Problem to solve —
Please copy the lines that open with the line containing "Select the 陆军基地 unlock building cell" and close with the line containing "coord(834,59)", keeping each one unchanged.

Records for the exercise —
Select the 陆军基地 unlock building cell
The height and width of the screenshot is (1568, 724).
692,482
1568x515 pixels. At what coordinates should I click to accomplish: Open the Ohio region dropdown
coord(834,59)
* * *
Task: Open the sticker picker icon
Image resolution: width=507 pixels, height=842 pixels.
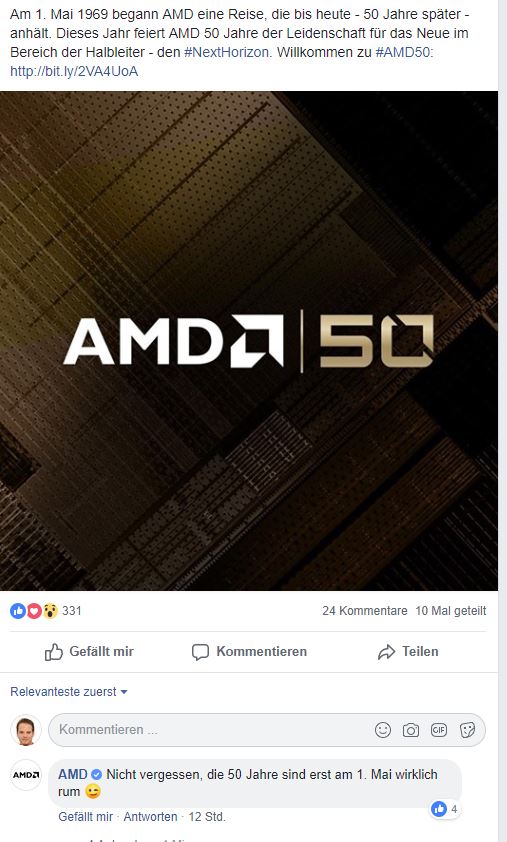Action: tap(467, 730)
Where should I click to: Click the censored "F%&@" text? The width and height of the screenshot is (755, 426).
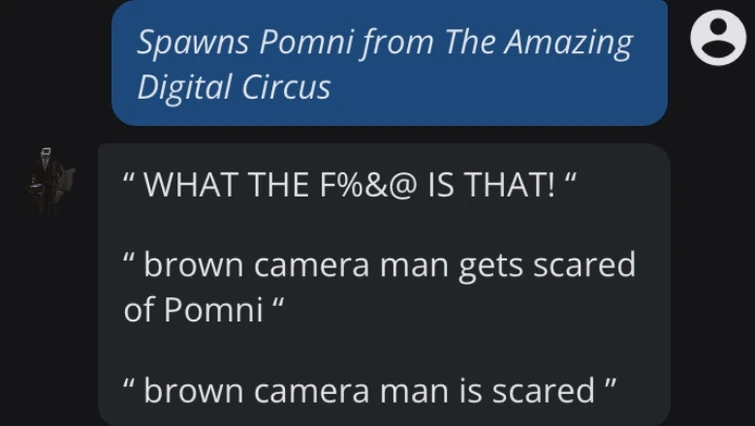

Finished task —
Select the 陆军基地 unlock building cell
The height and width of the screenshot is (1568, 724).
692,482
1568x515 pixels. At what coordinates should I click to accomplish: Open the Ohio region dropdown
coord(834,59)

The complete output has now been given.